Président du Judo Kwai d’Yverdon-les-Bains, Pascal Gafner rend hommage à ce grand serviteur du sport yverdonnois: «Il a entraîné à tous les niveaux, des juniors aux équipes de compétition, et il a présidé le club durant 21 ans, de 1987 à 2008! Il était tout le temps là, pour les entraînements, les manifestations et l’assemblée générale. Il n’y a pas si longtemps, il donnait encore des cours aux seniors le lundi matin.»

Le président du club yverdonnois relève que le défunt était très proche de Jean Meier, autre judoka et dirigeant historique, décédé l’an dernier. André Arrigoni avait été affecté par le départ de cet ami proche.
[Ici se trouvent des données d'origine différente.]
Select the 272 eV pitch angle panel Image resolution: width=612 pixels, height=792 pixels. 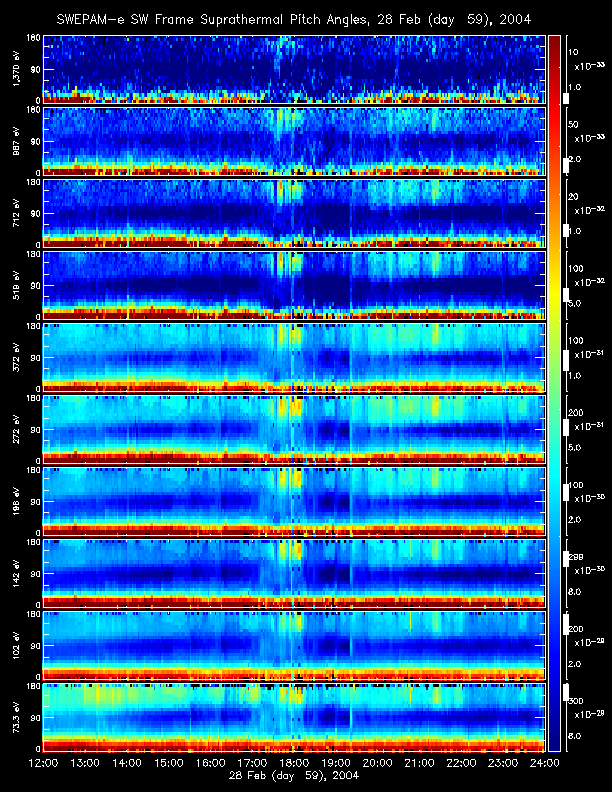coord(294,429)
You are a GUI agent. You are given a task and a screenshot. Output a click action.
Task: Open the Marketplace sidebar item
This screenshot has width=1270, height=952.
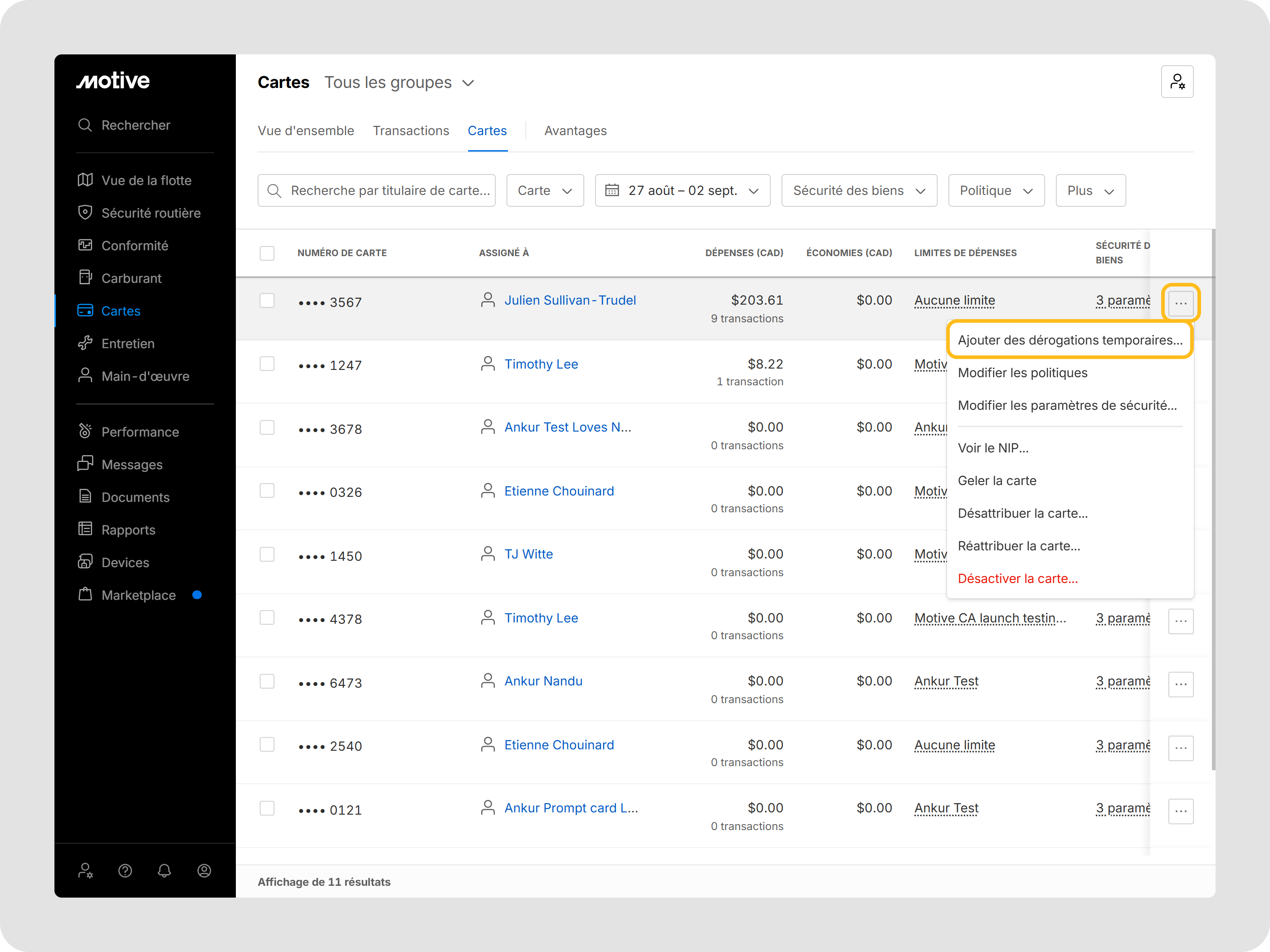(x=138, y=595)
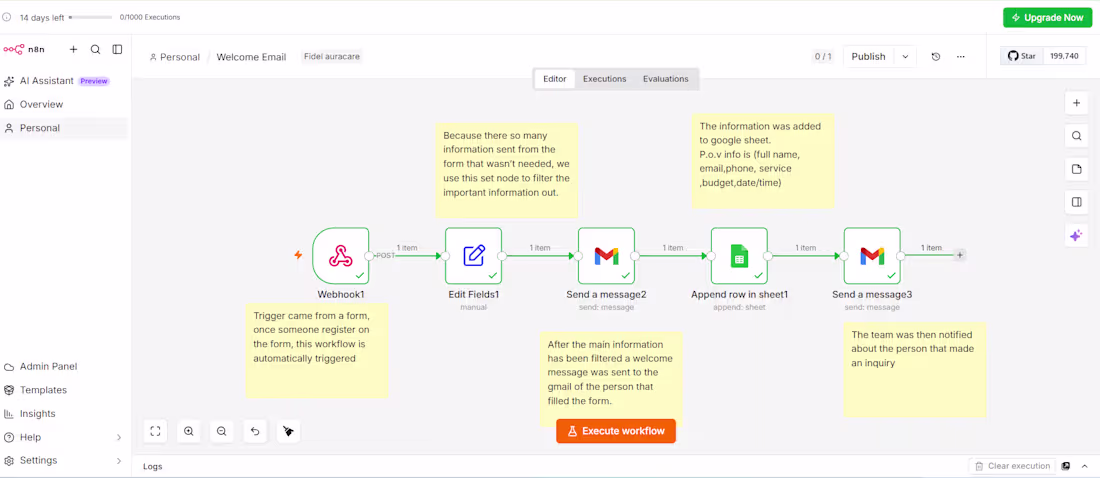The width and height of the screenshot is (1100, 478).
Task: Toggle the left sidebar collapse icon
Action: [117, 49]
«André était non seulement un champion de judo, un homme totalement dévoué à ce sport, mais aussi un sportif exigeant. Il tenait à une certaine rigueur, au respect des règles et du tatami», enchaîne Pascal Gafner.

Les qualités du champion et de l’éducateur étaient reconnues au plus haut niveau. Non seulement André Arrigoni a été expert Jeunesse et Sport (J+S) pour le judo, mais il est le seul judoka yverdonnois à avoir obtenu un 6e dan.
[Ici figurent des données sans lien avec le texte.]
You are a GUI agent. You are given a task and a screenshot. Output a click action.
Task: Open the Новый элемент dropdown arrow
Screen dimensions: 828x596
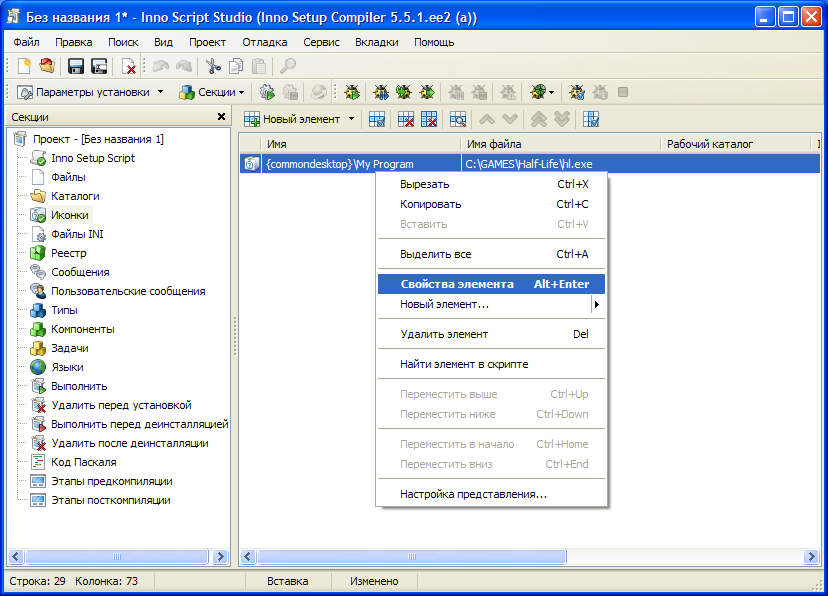point(351,119)
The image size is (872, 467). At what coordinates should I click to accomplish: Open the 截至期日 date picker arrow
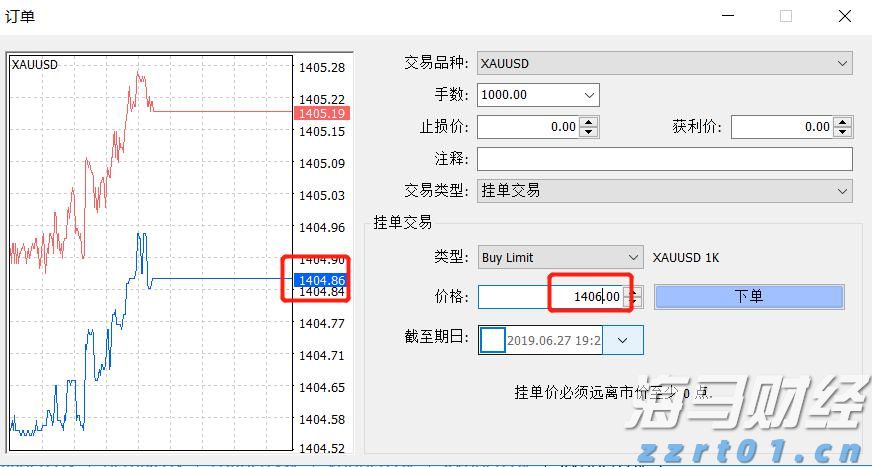(623, 340)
André Arrigoni était aussi membre fondateur du Panathlon Club d’Yverdon-les-Bains, le club service des sportifs, où il représentait bien évidemment le judo. Il en a assumé la présidence durant plusieurs années et durant son mandat, il a établi les bases du jumelage avec le club d’Avignon. Il a aussi siégé au Conseil communal.
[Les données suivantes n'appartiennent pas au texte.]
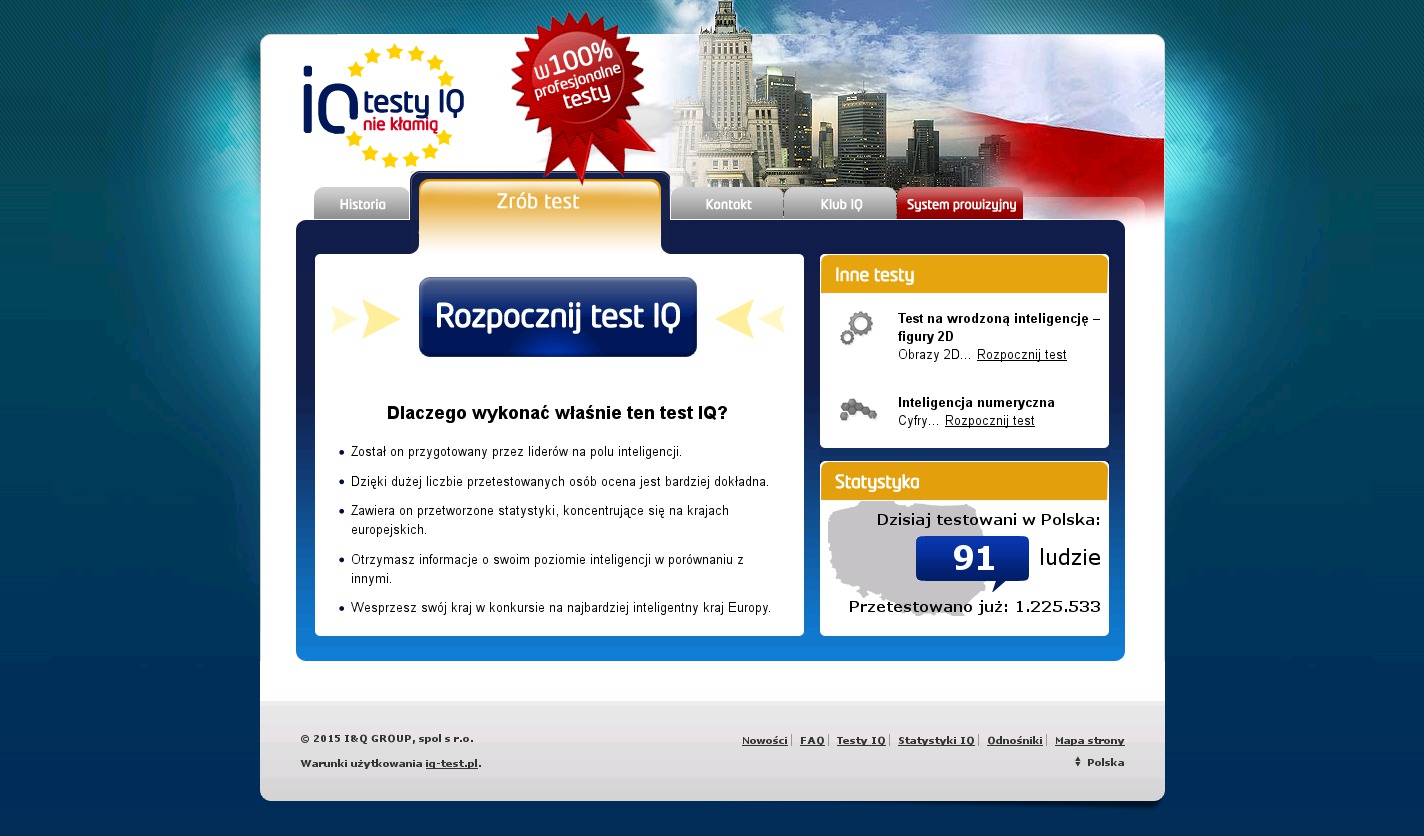Open the Historia tab
1424x836 pixels.
click(362, 204)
Né à Sainte-Croix, André Arrigoni a vécu ensuite quelques années au Tessin. Son père Jean a repris une entreprise de pierres fines. De retour dans la région quelques années plus tard, la famille s’est établie à Yverdon-les-Bains. Le défunt y a suivi sa scolarité, puis est entré au gymnase à Lausanne. Alors qu’il était inscrit à l’université pour suivre des études économiques, il a finalement opté pour le sport et a obtenu son brevet d’enseignement en éducation physique.
C’est dans le cadre du judo qu’il a connu son épouse Monique. Le couple a eu trois enfants. La cadette, Danika, avec ses frères Bastian et Chris, relève que ces derniers mois, il venait fréquemment rendre visite à ses petits-enfants. Peut-être ce grand-papa sentait-il ses jours comptés? Comme toute personne, il avait son jardin secret. Et il ne voulait sans doute pas devenir un sujet d’inquiétude pour son entourage.

Et si André Arrigoni avait parfois tendance à s’isoler, il a bénéficié du soutien de ses proches jusqu’à son dernier souffle. «Nous étions près de lui jusqu’au dernier moment», témoigne sa fille. Si sa disparition attriste ses proches et amis, ils se consolent en pensant aux bons moments vécus en sa compagnie. Le monde du sport yverdonnois, et les nombreux élèves qui l’ont connu durant sa carrière, rendent hommage aujourd’hui à un homme dont l’engagement marquera longtemps encore les esprits.